From the line that holds "Кабели повышенной гибкости (529, 361)" to the last line of the data, copy everything exactly; leave out all the rest.

• • • • • • •

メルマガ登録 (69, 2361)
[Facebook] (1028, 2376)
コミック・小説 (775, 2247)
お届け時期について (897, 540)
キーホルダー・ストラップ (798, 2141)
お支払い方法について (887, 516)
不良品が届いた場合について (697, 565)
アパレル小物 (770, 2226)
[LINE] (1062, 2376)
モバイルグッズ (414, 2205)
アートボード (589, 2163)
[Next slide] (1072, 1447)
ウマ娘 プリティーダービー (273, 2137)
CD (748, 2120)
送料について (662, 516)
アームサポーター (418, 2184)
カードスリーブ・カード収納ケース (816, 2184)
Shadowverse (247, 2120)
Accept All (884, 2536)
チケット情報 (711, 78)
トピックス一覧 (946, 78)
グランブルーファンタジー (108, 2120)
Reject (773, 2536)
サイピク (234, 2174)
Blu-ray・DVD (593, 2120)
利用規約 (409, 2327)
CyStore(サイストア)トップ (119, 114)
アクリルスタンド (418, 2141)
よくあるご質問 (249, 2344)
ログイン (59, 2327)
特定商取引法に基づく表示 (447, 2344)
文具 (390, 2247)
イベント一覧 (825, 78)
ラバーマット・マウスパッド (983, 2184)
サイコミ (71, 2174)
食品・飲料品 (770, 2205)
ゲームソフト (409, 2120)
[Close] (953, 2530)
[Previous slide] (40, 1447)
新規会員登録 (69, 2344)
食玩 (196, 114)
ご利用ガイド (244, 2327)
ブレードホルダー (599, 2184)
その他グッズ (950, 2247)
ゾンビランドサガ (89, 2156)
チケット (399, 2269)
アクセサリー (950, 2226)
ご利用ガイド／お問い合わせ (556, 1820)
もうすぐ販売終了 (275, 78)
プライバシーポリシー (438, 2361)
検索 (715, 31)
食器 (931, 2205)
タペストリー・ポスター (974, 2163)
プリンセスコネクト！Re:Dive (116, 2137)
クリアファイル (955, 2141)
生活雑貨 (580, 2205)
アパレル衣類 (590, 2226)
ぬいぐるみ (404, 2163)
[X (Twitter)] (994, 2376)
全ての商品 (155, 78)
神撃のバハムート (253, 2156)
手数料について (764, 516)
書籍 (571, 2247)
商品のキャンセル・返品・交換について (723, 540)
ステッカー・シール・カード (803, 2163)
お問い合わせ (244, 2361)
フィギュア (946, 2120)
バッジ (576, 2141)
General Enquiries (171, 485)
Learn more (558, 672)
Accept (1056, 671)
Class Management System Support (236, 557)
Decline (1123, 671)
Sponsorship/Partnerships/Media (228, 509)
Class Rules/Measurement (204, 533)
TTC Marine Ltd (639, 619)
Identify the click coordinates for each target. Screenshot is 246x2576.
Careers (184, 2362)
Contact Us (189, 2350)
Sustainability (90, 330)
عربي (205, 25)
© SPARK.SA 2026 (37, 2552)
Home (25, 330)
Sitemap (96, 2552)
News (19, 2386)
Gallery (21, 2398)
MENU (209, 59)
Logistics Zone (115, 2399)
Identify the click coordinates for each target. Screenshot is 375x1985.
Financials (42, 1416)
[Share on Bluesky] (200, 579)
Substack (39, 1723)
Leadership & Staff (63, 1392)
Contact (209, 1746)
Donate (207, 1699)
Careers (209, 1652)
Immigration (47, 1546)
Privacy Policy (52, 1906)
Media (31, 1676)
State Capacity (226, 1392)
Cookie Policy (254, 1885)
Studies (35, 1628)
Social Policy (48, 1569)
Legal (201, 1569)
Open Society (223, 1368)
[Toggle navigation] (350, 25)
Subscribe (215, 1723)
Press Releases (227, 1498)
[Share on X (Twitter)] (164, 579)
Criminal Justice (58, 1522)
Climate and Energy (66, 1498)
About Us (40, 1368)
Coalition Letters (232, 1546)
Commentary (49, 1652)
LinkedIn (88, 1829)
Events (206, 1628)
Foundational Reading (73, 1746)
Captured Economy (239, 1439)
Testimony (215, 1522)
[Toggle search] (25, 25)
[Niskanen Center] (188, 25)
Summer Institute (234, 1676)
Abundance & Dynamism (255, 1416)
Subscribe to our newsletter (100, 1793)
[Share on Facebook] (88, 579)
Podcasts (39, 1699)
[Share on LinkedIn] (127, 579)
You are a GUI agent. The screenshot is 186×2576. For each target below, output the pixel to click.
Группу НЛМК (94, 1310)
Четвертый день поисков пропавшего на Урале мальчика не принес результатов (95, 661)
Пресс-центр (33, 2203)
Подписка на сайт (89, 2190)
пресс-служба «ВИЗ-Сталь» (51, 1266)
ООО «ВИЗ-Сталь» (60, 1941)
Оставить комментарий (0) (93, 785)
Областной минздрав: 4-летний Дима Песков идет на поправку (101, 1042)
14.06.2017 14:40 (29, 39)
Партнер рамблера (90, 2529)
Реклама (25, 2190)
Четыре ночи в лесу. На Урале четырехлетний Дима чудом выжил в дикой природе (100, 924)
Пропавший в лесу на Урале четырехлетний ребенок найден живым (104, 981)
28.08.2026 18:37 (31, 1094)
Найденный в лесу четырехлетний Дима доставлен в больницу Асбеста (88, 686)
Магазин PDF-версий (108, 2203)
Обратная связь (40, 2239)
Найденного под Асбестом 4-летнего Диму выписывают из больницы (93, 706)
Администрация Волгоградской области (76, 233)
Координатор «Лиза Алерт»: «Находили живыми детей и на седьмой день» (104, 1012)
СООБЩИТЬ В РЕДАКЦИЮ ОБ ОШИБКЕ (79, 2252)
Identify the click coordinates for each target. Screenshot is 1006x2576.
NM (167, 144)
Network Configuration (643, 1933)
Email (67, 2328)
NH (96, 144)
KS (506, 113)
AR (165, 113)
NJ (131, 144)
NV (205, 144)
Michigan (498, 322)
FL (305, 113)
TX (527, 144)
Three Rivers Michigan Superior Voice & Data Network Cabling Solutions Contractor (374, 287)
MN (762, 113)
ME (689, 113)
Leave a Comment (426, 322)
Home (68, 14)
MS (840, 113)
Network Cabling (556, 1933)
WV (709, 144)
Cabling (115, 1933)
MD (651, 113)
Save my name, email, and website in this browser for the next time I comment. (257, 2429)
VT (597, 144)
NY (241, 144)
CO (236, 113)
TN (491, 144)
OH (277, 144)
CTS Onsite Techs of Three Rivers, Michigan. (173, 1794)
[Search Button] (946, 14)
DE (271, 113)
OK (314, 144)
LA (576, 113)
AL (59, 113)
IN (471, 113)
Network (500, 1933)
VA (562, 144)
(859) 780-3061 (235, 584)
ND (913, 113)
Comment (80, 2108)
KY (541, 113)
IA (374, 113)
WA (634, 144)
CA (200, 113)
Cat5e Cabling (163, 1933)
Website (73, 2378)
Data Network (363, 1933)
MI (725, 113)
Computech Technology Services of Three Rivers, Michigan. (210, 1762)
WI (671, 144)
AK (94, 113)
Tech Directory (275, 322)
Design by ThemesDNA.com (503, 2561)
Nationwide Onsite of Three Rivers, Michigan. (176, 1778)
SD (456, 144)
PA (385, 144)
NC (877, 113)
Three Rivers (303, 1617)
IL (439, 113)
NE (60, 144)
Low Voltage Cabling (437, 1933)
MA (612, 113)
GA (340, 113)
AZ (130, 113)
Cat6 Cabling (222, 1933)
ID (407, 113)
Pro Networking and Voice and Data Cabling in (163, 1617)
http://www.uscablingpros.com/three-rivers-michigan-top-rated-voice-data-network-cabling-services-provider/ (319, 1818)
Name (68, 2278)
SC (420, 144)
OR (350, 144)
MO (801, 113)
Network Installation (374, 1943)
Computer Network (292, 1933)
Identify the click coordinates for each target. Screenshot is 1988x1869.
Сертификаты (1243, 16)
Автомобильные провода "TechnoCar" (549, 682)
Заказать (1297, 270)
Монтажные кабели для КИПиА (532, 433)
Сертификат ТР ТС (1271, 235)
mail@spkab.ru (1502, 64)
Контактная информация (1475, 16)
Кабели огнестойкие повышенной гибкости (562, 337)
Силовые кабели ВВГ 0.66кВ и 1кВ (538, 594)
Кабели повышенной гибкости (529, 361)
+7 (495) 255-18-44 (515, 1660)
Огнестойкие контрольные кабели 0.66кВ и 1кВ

• • • • • • •

(Your solution)
Кабели повышенной гибкости (529, 361)
+7 (495) 255-18-44 (515, 1660)
Огнестойкие контрольные кабели 0.66кВ и 1кВ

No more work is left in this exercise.